── Supplied entries

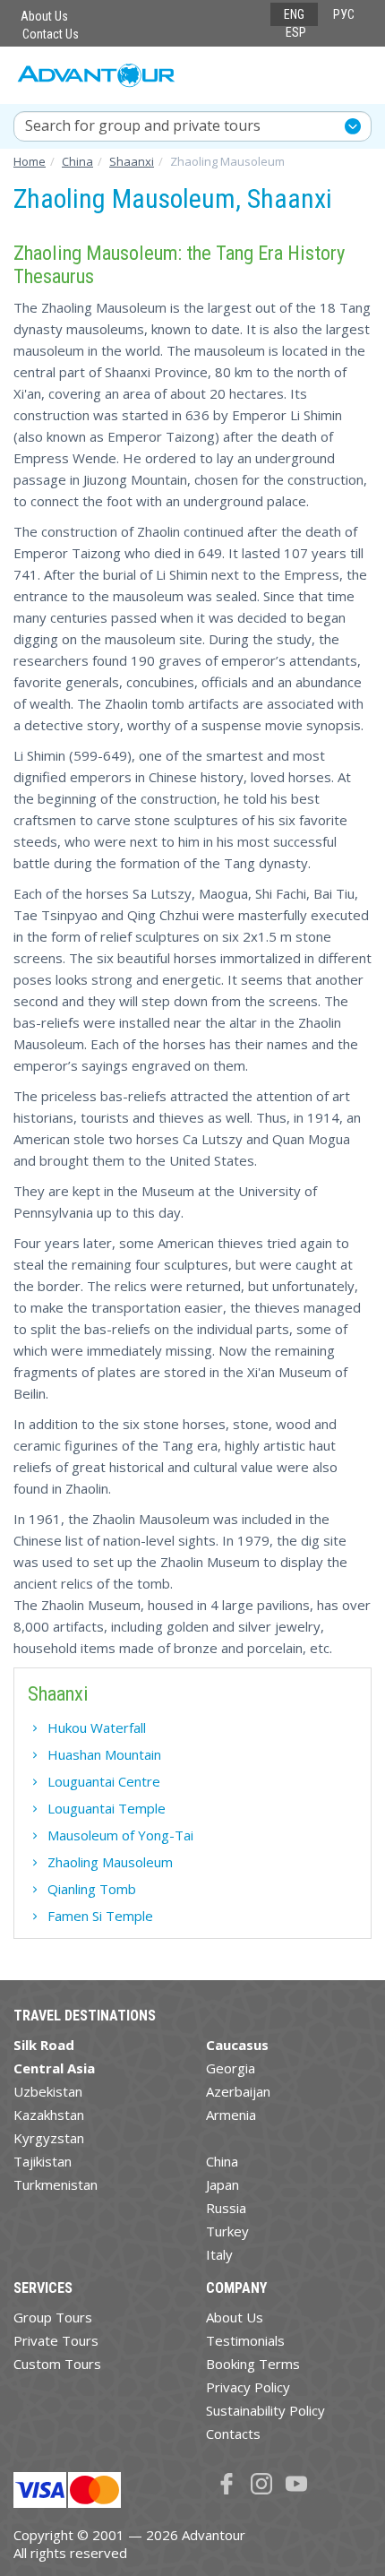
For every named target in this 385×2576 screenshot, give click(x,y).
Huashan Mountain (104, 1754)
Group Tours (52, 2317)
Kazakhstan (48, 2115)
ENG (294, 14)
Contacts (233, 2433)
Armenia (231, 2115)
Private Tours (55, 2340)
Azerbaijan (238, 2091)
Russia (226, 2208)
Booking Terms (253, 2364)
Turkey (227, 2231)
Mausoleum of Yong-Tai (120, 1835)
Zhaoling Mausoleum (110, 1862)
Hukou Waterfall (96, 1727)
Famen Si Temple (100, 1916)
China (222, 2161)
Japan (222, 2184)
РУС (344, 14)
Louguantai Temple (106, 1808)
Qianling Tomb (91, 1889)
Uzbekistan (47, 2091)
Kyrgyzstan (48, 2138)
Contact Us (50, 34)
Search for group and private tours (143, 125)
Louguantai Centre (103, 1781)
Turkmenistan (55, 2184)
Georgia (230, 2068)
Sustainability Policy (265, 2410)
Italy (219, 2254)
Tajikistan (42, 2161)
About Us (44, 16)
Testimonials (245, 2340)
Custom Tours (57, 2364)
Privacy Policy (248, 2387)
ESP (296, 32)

────

* **Exercise details**
Transcribe each entry exactly; images stay out.

* **Answer**
For every named target in this 385×2576 screenshot, give click(x,y).
Huashan Mountain (104, 1754)
Group Tours (52, 2317)
Kazakhstan (48, 2115)
ENG (294, 14)
Contacts (233, 2433)
Armenia (231, 2115)
Private Tours (55, 2340)
Azerbaijan (238, 2091)
Russia (226, 2208)
Booking Terms (253, 2364)
Turkey (227, 2231)
Mausoleum of Yong-Tai (120, 1835)
Zhaoling Mausoleum (110, 1862)
Hukou Waterfall (96, 1727)
Famen Si Temple (100, 1916)
China (222, 2161)
Japan (222, 2184)
РУС (344, 14)
Louguantai Temple (106, 1808)
Qianling Tomb (91, 1889)
Uzbekistan (47, 2091)
Kyrgyzstan (48, 2138)
Contact Us (50, 34)
Search for group and private tours (143, 125)
Louguantai Centre (103, 1781)
Turkmenistan (55, 2184)
Georgia (230, 2068)
Sustainability Policy (265, 2410)
Italy (219, 2254)
Tajikistan (42, 2161)
About Us (44, 16)
Testimonials (245, 2340)
Custom Tours (57, 2364)
Privacy Policy (248, 2387)
ESP (296, 32)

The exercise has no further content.